EX-5.1 3 g93816exv5w1.htm EX-5.1 EX-5.1
 

Exhibit 5.1

HUNTON & WILLIAMS LLP
BANK OF AMERICA PLAZA
SUITE 3500
101 SOUTH TRYON STREET
CHARLOTTE, NORTH CAROLINA 28280

TEL 704 • 378 • 4700
FAX 704 • 378 • 4890

FILE NO: 58559.000005

March 14, 2005

Board of Directors
Insteel Industries, Inc.
1373 Boggs Drive
Mount Airy, North Carolina 27030

Insteel Industries, Inc.
Registration Statement on Form S-8 Relating to

2005 Equity Incentive Plan of Insteel Industries, Inc.

Gentlemen:

     We have acted as counsel for Insteel Industries, Inc., a North Carolina corporation (the “Company”), in connection with the Registration Statement on Form S-8 (the “Registration Statement”) filed by the Company on or about March 14, 2005 with the Securities and Exchange Commission (the “Commission”) under the Securities Act of 1933, as amended (the “Securities Act”), which contains a prospectus covering 885,000 shares of the Company’s common stock, no par value per share (the “Plan Shares”), to be issued pursuant to, or issued upon the exercise of options granted pursuant to, the 2005 Equity Incentive Plan of Insteel Industries, Inc. (the “Plan”), as referenced in the Registration Statement. This opinion is being furnished in accordance with the requirements of Item 8(a) of Form S-8 and Item 601(b)(5)(i) of Regulation S-K.

     In rendering this opinion, we have relied upon, among other things, our examination of the Plan and such records of the Company and certificates of its officers and of public officials as we have deemed necessary.

     Based upon the foregoing, we are of the opinion that:

     1. The Company is a corporation duly incorporated, validly existing and in good standing under the laws of the State of North Carolina.

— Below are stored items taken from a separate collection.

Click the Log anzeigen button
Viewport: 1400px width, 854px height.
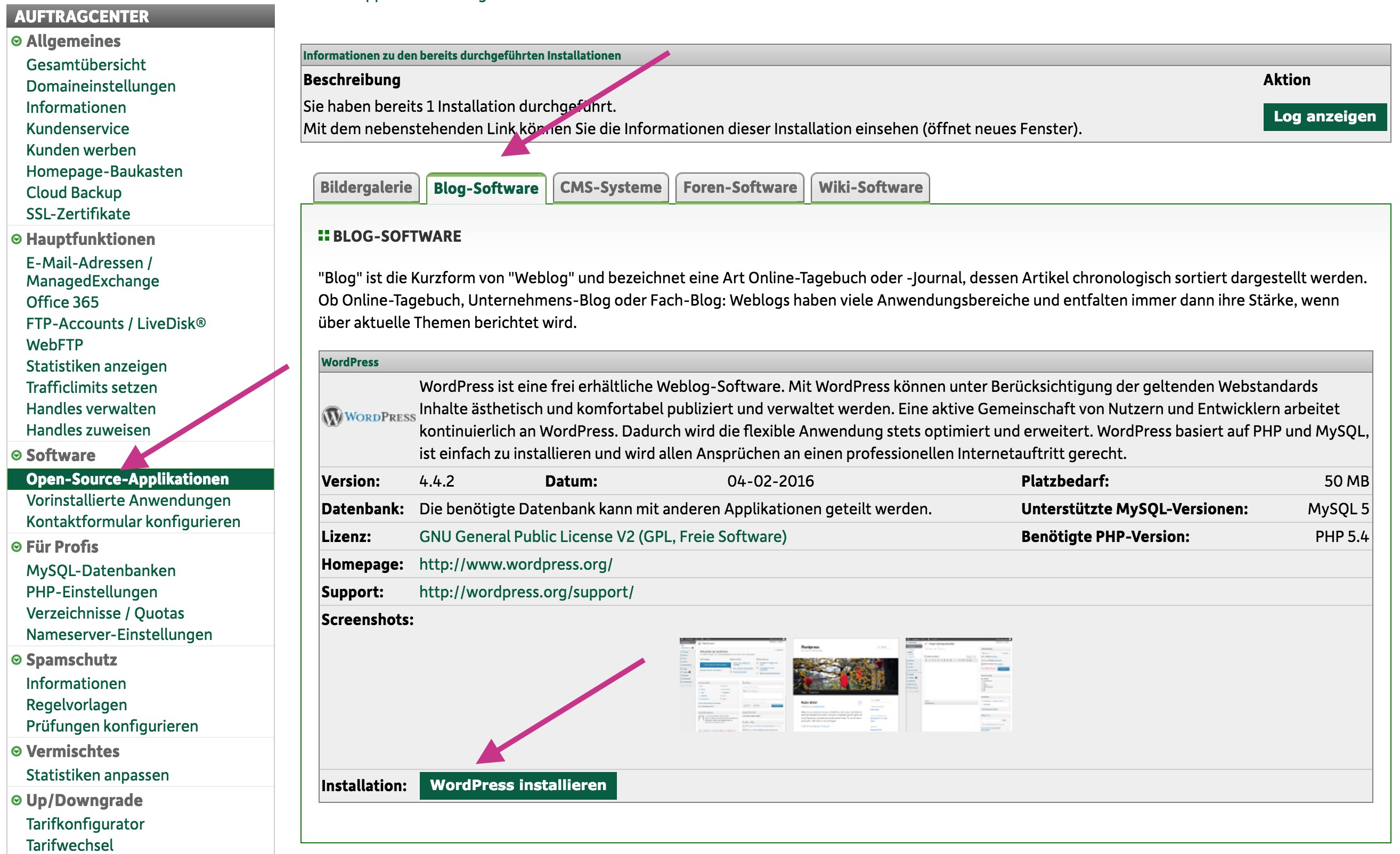(1324, 117)
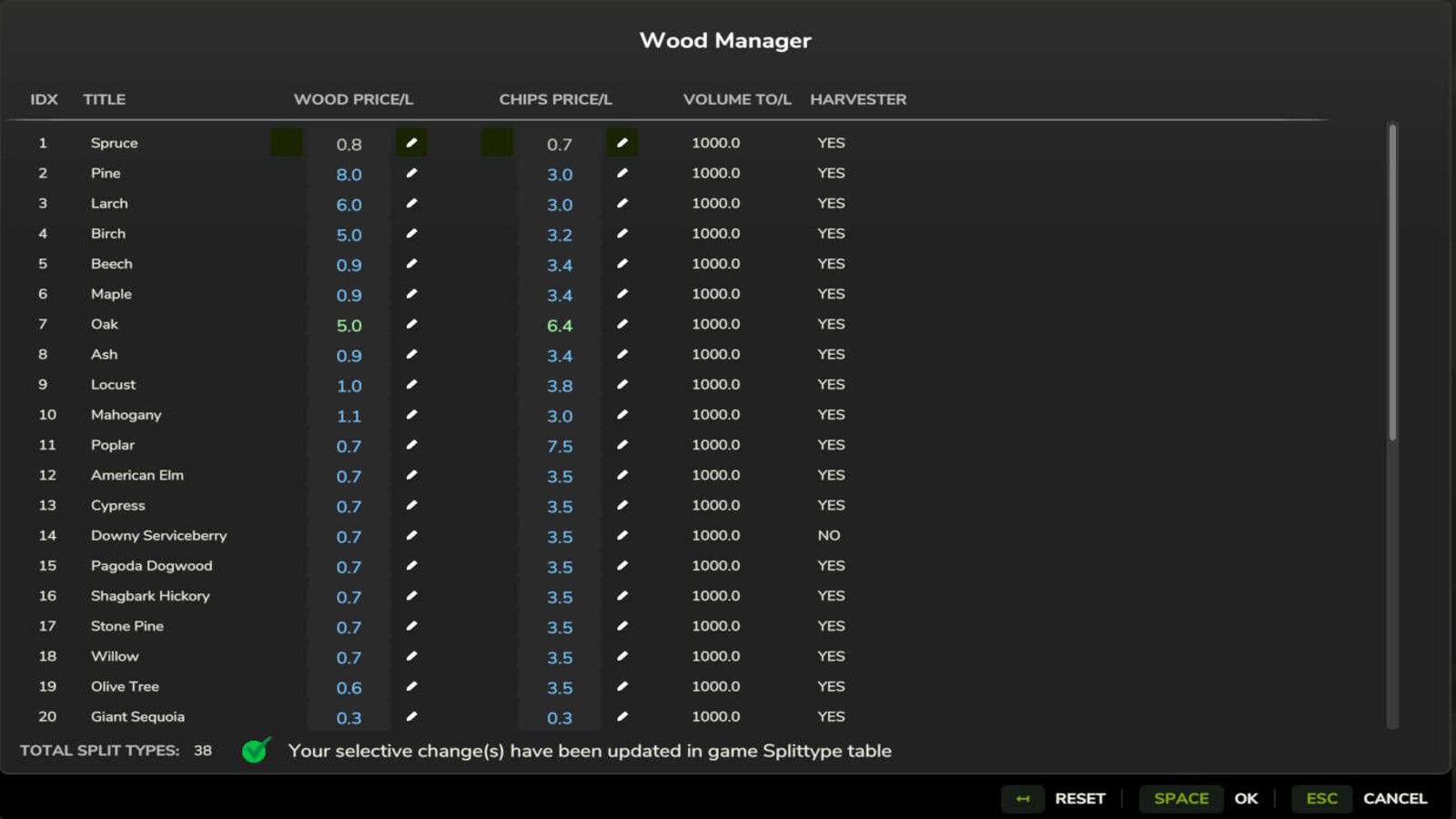This screenshot has height=819, width=1456.
Task: Edit the Mahogany wood price pencil icon
Action: (x=412, y=414)
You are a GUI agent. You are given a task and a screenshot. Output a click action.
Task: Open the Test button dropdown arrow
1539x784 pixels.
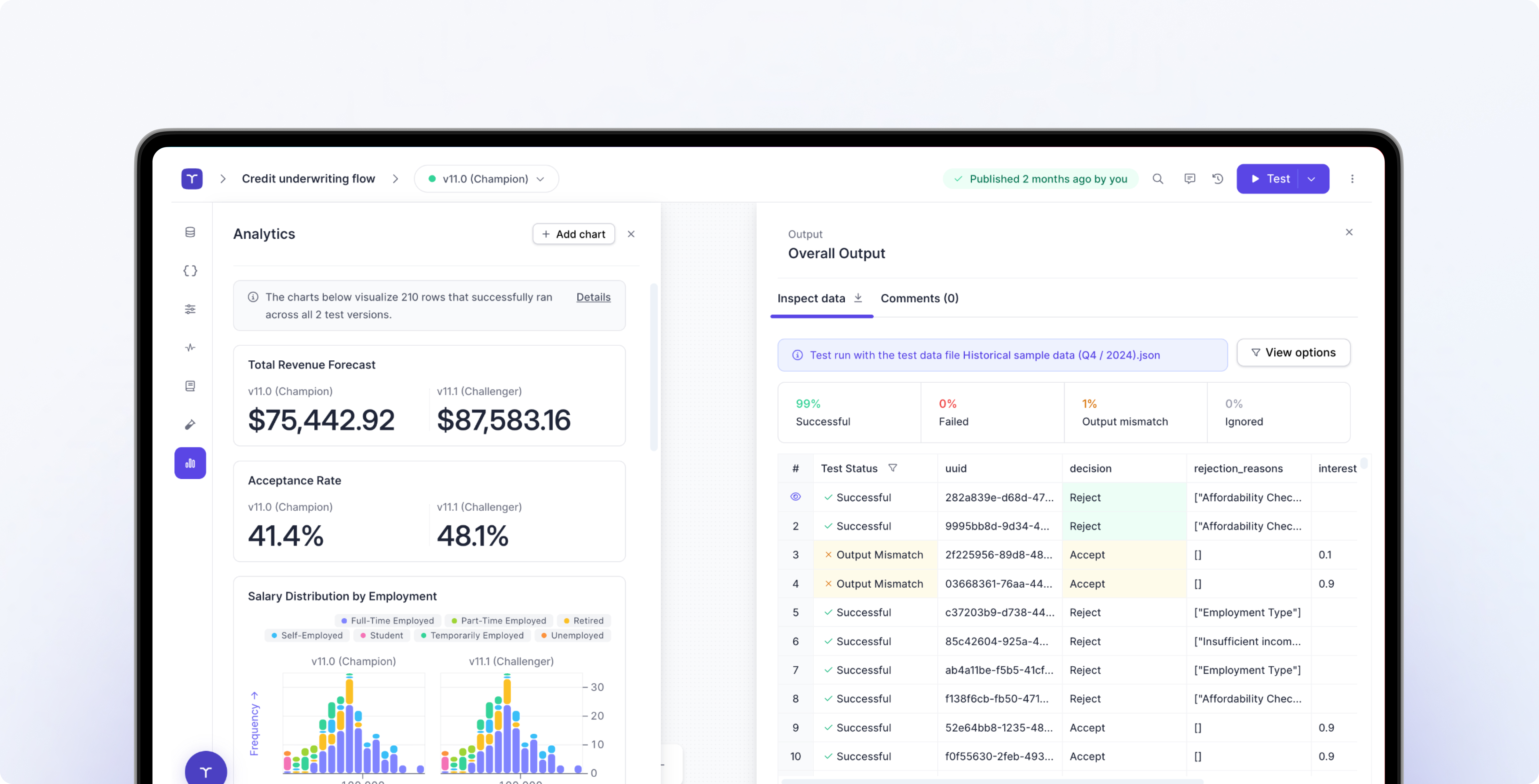pyautogui.click(x=1311, y=178)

     2. The Plan Shares have been duly authorized and, when issued in accordance with the terms of the Plan or upon exercise of options granted pursuant to the Plan against payment therefor, as the case may be, will be legally issued, fully paid and non-assessable.

 


 

Board of Directors
Insteel Industries, Inc.
March 14, 2005
Page 2

     We hereby consent to the filing of this opinion with the Commission as an exhibit to the Registration Statement. In giving this consent, we do not thereby admit that we are within the category of persons whose consent is required under Section 7 of the Securities Act or the rules and regulations of the Commission thereunder. We do not undertake to advise you of any changes in the opinions expressed herein based on matters that might hereafter arise or be brought to our attention.